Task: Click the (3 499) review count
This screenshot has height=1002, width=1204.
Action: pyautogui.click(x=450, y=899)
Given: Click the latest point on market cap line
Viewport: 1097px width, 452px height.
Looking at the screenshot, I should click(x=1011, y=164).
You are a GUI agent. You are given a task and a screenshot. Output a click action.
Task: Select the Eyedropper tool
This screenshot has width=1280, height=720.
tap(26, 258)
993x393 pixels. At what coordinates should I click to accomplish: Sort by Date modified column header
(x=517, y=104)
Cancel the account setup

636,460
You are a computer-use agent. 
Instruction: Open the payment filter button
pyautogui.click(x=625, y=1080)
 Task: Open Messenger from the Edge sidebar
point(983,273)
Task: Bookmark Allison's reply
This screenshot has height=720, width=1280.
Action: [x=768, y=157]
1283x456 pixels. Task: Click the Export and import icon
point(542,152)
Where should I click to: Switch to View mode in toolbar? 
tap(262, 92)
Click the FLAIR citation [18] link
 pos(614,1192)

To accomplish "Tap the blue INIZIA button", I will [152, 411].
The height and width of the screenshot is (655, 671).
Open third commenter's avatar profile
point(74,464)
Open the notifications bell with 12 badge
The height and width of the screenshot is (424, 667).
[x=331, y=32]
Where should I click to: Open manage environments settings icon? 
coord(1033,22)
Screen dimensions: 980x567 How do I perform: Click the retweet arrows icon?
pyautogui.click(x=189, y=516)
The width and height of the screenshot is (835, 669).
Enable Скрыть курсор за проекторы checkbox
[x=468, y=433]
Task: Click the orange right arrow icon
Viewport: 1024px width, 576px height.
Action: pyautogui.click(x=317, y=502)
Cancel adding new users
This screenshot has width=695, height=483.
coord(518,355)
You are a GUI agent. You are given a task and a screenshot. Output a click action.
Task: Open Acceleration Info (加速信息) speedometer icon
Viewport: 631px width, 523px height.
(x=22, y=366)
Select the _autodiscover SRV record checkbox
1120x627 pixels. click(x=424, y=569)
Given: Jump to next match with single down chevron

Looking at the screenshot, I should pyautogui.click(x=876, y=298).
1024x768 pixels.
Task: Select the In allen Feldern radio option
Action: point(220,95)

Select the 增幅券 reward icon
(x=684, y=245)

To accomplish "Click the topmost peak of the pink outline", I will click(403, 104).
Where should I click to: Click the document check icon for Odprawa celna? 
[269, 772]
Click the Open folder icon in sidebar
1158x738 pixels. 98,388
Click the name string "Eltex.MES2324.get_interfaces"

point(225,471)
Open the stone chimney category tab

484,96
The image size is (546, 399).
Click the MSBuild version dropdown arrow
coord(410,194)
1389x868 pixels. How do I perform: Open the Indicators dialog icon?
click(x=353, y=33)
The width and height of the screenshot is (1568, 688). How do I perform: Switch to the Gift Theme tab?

———

Output the whole listing again, keeping every line identical.

Task: Click the (3 499) review count
This screenshot has height=1002, width=1204.
Action: pyautogui.click(x=450, y=899)
Given: Click the latest point on market cap line
Viewport: 1097px width, 452px height.
Looking at the screenshot, I should click(x=1011, y=164).
You are a GUI agent. You are given a task and a screenshot. Output a click action.
Task: Select the Eyedropper tool
This screenshot has width=1280, height=720.
tap(26, 258)
993x393 pixels. At what coordinates should I click to accomplish: Sort by Date modified column header
(x=517, y=104)
Cancel the account setup

636,460
You are a computer-use agent. 
Instruction: Open the payment filter button
pyautogui.click(x=625, y=1080)
 Task: Open Messenger from the Edge sidebar
point(983,273)
Task: Bookmark Allison's reply
This screenshot has height=720, width=1280.
Action: [x=768, y=157]
1283x456 pixels. Task: Click the Export and import icon
point(542,152)
Where should I click to: Switch to View mode in toolbar? 
tap(262, 92)
Click the FLAIR citation [18] link
 pos(614,1192)

To accomplish "Tap the blue INIZIA button", I will [152, 411].
The height and width of the screenshot is (655, 671).
Open third commenter's avatar profile
point(74,464)
Open the notifications bell with 12 badge
The height and width of the screenshot is (424, 667).
[x=331, y=32]
Where should I click to: Open manage environments settings icon? 
coord(1033,22)
Screen dimensions: 980x567 How do I perform: Click the retweet arrows icon?
pyautogui.click(x=189, y=516)
The width and height of the screenshot is (835, 669).
Enable Скрыть курсор за проекторы checkbox
[x=468, y=433]
Task: Click the orange right arrow icon
Viewport: 1024px width, 576px height.
Action: pyautogui.click(x=317, y=502)
Cancel adding new users
This screenshot has width=695, height=483.
coord(518,355)
You are a GUI agent. You are given a task and a screenshot. Output a click action.
Task: Open Acceleration Info (加速信息) speedometer icon
Viewport: 631px width, 523px height.
(x=22, y=366)
Select the _autodiscover SRV record checkbox
1120x627 pixels. click(x=424, y=569)
Given: Jump to next match with single down chevron

Looking at the screenshot, I should pyautogui.click(x=876, y=298).
1024x768 pixels.
Task: Select the In allen Feldern radio option
Action: point(220,95)

Select the 增幅券 reward icon
(x=684, y=245)

To accomplish "Click the topmost peak of the pink outline", I will click(403, 104).
Where should I click to: Click the document check icon for Odprawa celna? 
[269, 772]
Click the Open folder icon in sidebar
1158x738 pixels. 98,388
Click the name string "Eltex.MES2324.get_interfaces"

point(225,471)
Open the stone chimney category tab

484,96
The image size is (546, 399).
Click the MSBuild version dropdown arrow
coord(410,194)
1389x868 pixels. How do I perform: Open the Indicators dialog icon?
click(x=353, y=33)
The width and height of the screenshot is (1568, 688). How do I perform: Switch to the Gift Theme tab?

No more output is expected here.